这是一个 Python 脚本,用于列出和克隆所有前面的分支。
它不使用 API。所以它不会受到速率限制,也不需要身份验证。但如果 GitHub 网站设计发生变化,可能需要调整。
与其他答案中显示 ZIP 文件链接的小书签不同,此脚本还保存有关提交的信息,因为它使用 git clone 并创建一个带有概述的 commits.htm 文件。
import requests, re, os, sys, time
def content_from_url(url):
# TODO handle internet being off and stuff
text = requests.get(url).content
return text
def clone_ahead_forks(forklist_url):
forklist_htm = content_from_url(forklist_url)
with open("forklist.htm", "w") as text_file:
text_file.write(forklist_htm)
is_root = True
# not working if there are no forks: '<a class="(Link--secondary)?" href="(/([^/"]*)/[^/"]*)">'
for match in re.finditer('<a (class=""|data-pjax="#js-repo-pjax-container") href="(/([^/"]*)/[^/"]*)">', forklist_htm):
fork_url = 'https://github.com'+match.group(2)

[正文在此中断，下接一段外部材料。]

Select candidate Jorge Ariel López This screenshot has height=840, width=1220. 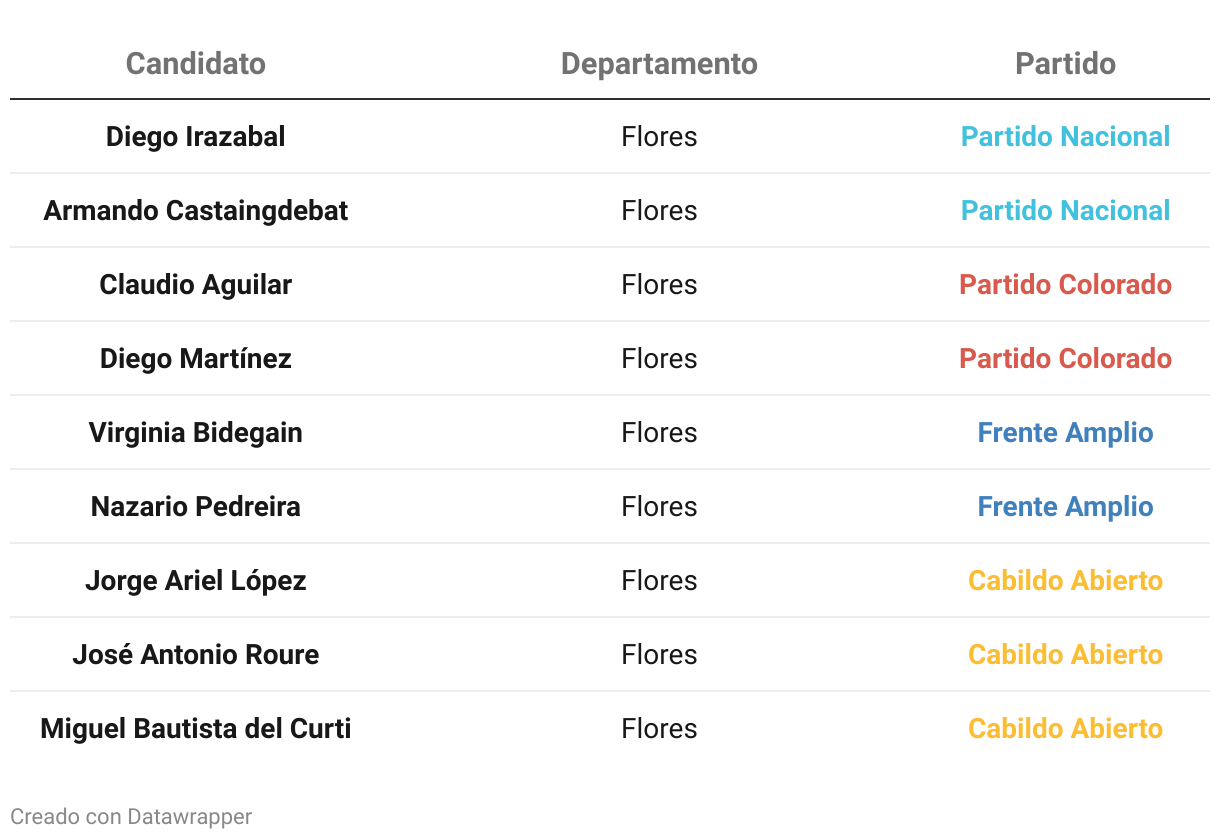[196, 581]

fork_owner_login = match.group(3)
fork_htm = content_from_url(fork_url)
match2 = re.search('<div class="d-flex flex-auto">[^<]*?([0-9]+ commits? ahead(, [0-9]+ commits? behind)?)', fork_htm)
# TODO if website design changes, fallback onto checking whether 'ahead'/'behind'/'even with' appear only once on the entire page - in that case they are not part of the username etc.
sys.stdout.write('.')
if match2 or is_root:
if match2:
aheadness = match2.group(1) # for example '1 commit ahead, 2 commits behind'
else:
aheadness = 'root repo'
is_root = False # for subsequent iterations
dir = fork_owner_login+' ('+aheadness+')'
print dir
os.mkdir(dir)
os.chdir(dir)
# save commits.htm
commits_htm = content_from_url(fork_url+'/commits')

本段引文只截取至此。